The most curious thing about this episode was what they chose not to show us. We don’t see Logan collapse in the plane bathroom. We don’t see his face as the flight attendant does chest compressions. Even when we finally get a glimpse of his head, it’s at an angle where you can’t really make out his face. We don’t see him topple. He does not utter some final profound words. The last time we hear him speak it’s about firing Gerri. As he boards the plane he says:
“Clean out the stalls. Strategic refocus. A bit more f*&*ing aggressive.”
And that’s that. The last we see or hear of Logan Roy. And isn’t that how it works in the real world? There’s nothing dramatic about it, nothing profound. Few of us get some poetic final utterance. Fewer still are able to tie things up with a bow. When we lose someone they’re just gone. Everyone else is left to handle the details. None of the Roy children know what to do or say when their father is dying. Tom puts the phone by their father’s ear, unsure if he’s even still alive, and they freeze, unsure of what to say. Too much has been left unsaid. How do you even articulate a final farewell to someone you have such a conflicted relationship with?
In my review of last week’s episode I wrote:
“Succession is one of those shows that makes you realize something profound and terrible about the world: People don’t change. We just sort of nudge our way forward, maybe picking up a thing or two along the way, probably repeating the same mistakes we’ve been making over and over again until, eventually, we snuff it.”
When Logan Roy shuffles off this mortal coil, he leaves behind not merely a vast media empire and enormous sums of money, but all the unresolved things he left dangling as part of his endless manipulation of all the ‘economic units’ in his life. So much resentment and so many hard feelings remain, like ghosts, haunting everyone who ever cared about him. Kendall and Shiv and Roman and Connor, all left with their grief and their rage and their guilt and their shame and, suffocating under the weight of all the rest, their love, also. “That man never liked me,” Connor blurts out, his first reaction to the news.
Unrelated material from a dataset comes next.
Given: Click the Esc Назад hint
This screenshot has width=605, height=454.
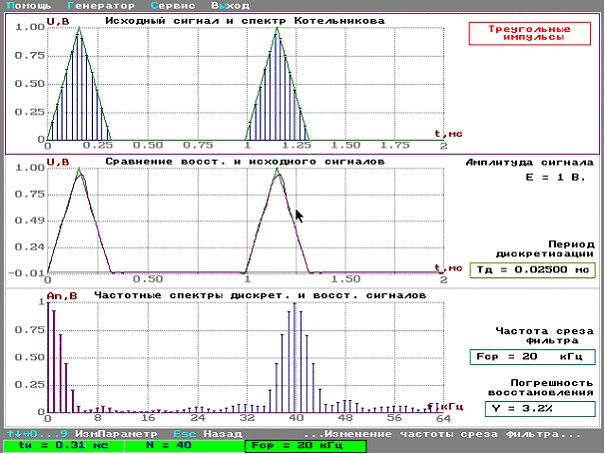Looking at the screenshot, I should tap(205, 434).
Roman, speaking on the phone, almost has a panic attack when he tries to tell his father that he loves him, perhaps because he’s afraid of what he’ll say next. “I love you but . . . .” Kendall says he loves him but can’t forgive him. Shiv can barely string a sentence together.
The thing about people never changing that screws with our heads the most is hope. Hope that maybe they will. We cling to that almost as much as we cling to love. We tell ourselves that surely, someday, with the right words or the right circumstances, our abusive lovers or our negligent parents or our deadbeat children will change and that some healing will happen and some catharsis will take place. That we can glue together all the little pieces of our Humpty Dumpty lives and be whole again.
The trouble with dying is that hope dies, too. Other than all the pain and grief and anguish and the lingering, unspoken everything that remains, you might almost call it a blessing in disguise. We can let go, finally, of that terrible hope. The Roy children wanted so desperately to have their father’s love and approval. “I never did anything to make him proud of me,” Connor says, a fully-grown man in this 50s’, still incapable of understanding that this was his father’s shortcoming and not his own. Now Connor can let it go. Any chance of his father’s approval died with Logan Roy on that airplane, his assistant Kerry grinning ghoulishly at his side.
People don’t change and then they die and the rest of us are left to pick up the pieces, most of which are just broken things inside ourselves. Or at least that’s the way it is with the family Roy.
Verdict
Most of this episode was just the Roy kids standing around talking. Or the other passengers on the plane, shuffling around trying to figure out what to do and when. This is how it is when someone dies. It’s awkward. Grief and checklists. Someone will have to prepare the funeral, sort the belongings, make some calls. For the Roys it means a statement to the press, a call to Mattson, a new series of business challenges.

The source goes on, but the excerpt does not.